***** 原文段落 *****

链表问题
203. 移除链表元素
- 链表删除操作: 使用dummyHead, 遍历cur.next值是否等于val, 再执行删除操作, 使用while (cur.next != null) 循环
- 递归方法: 递归可以方便的进行重建链表, 重建过程中删除等于val就满足了条件。
//增加虚拟头节点: 使得头节点与其他节点处理方式一致化
class Solution {
public ListNode removeElements(ListNode head, int val) {
ListNode dummyHead = new ListNode(0, head);
//开始遍历操作: 链表中,定义cur节点进行遍历操作, pre,next等可以作为前后节点
ListNode cur = dummyHead;
while (cur.next != null) {
if (cur.next.val == val) {
cur.next = cur.next.next;
} else {
cur = cur.next;
}
}
return dummyHead.next;
}
}
//直接处理: 头节点与其他节点分开处理
class Solution2 {
public ListNode removeElements(ListNode head, int val) {
//在链表循环中: p!=null 往往作为中止条件
while (head != null && head.val == val) {
head = head.next;
}
ListNode cur = head;
if (cur == null) {
return null;
}
while (cur.next != null) {
if (cur.next.val == val) {
cur.next = cur.next.next;
} else {
cur = cur.next;
}
}
return head;
}
}
//递归: 链表具有递归性质, 可以使用递归处理,递归的代码顺序: 递归出口-> 递归逻辑-> 递归返回, 递归的编码顺序: 递归逻辑-> 递归返回-> 递归出口
class Solution3 {
public ListNode removeElements(ListNode head, int val) {
//递归出口
if (head == null) {
return null;
}
//递归逻辑
head.next = removeElements(head.next, val);
//递归返回
return head.val == val ? head.next : head;
}
}
设计链表
class ListNode {
int val;
ListNode next;
ListNode(int val) {
this.val = val;
}
ListNode(int val, ListNode next) {
this.val = val;
this.next = next;
}
}
class MyLinkedList {
ListNode dummyHead;//虚拟头节点
int size;//链表大小
/**
* Initialize your data structure here.
*/
public MyLinkedList() {
this.dummyHead = new ListNode(0);
this.size = 0;
}
/**
* Get the value of the index-th node in the linked list. If the index is invalid, return -1.

***** 记录信息 *****

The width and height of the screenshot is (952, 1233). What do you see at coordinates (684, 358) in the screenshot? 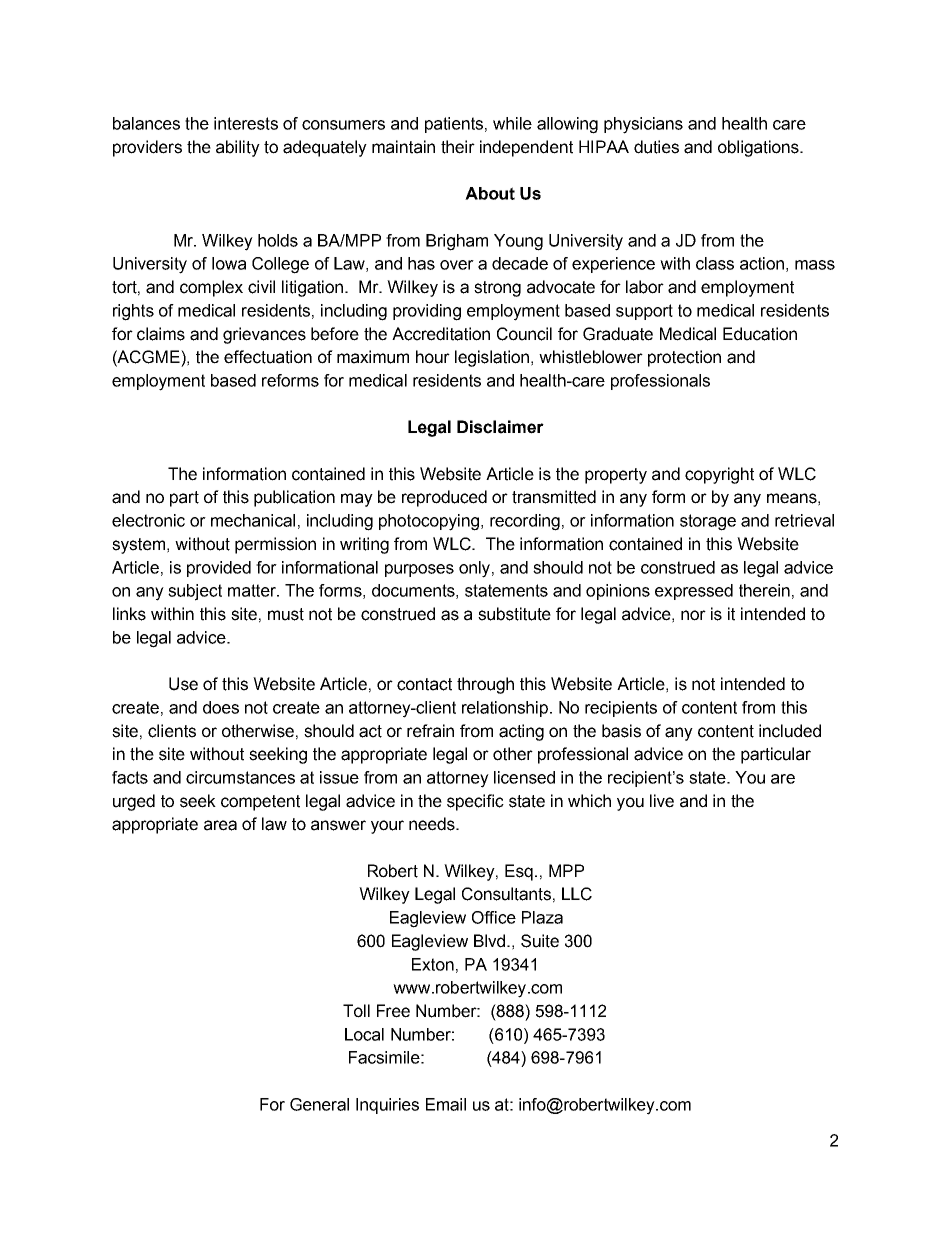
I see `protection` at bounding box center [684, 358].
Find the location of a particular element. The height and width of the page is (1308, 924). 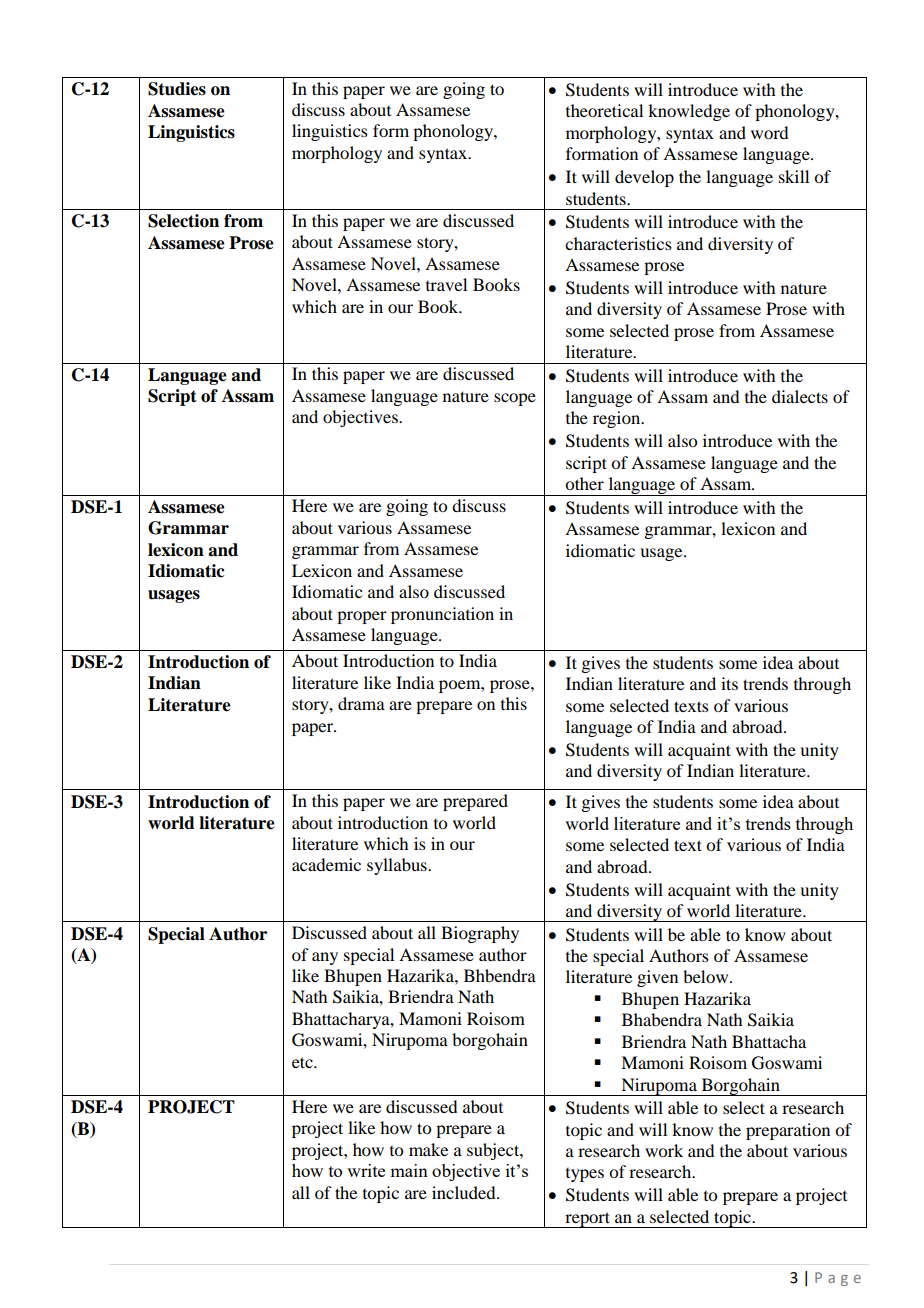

*****

任务说明:
从上面这份链表题解笔记最后一行之后接着往下写。

练习输出:
*/
public int get(int index) {
if (index < 0 || index >= size) {
return -1;
}
ListNode cur = this.dummyHead.next;
while (index > 0) {
cur = cur.next;
index--;
}
return cur.val;
}
/**
* Add a node of value val before the first element of the linked list. After the insertion, the new node will be the first node of the linked list.
*/
public void addAtHead(int val) {
addAtIndex(0, val);
}
/**
* Append a node of value val to the last element of the linked list.
*/
public void addAtTail(int val) {
addAtIndex(size, val);
}
/**
* Add a node of value val before the index-th node in the linked list. If index equals to the length of linked list, the node will be appended to the end of linked list. If index is greater than the length, the node will not be inserted.
*/
public void addAtIndex(int index, int val) {
if (index < 0 || index > size) {
return;
}
ListNode newNode = new ListNode(val);
ListNode cur = this.dummyHead;
while (index > 0) {
cur = cur.next;
index--;
}
newNode.next = cur.next;
cur.next = newNode;
size++;
}
/**
* Delete the index-th node in the linked list, if the index is valid.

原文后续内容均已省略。